---- ITEMS
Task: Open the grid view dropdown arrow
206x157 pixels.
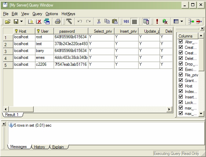Action: 182,21
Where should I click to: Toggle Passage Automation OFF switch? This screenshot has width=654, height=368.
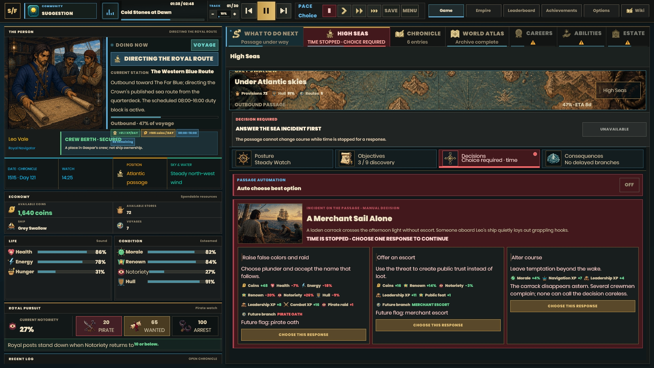point(629,185)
--------
● WORK TO COMPLETE: Rewrite every line of the records, changing "screenshot" to "capture" and keeping everything else the same. Omit the pictures from your answer.

● COMPLETE OUTPUT:
Task: Open the grid view dropdown arrow
206x157 pixels.
Action: 182,21
Where should I click to: Toggle Passage Automation OFF switch? This capture has width=654, height=368.
point(629,185)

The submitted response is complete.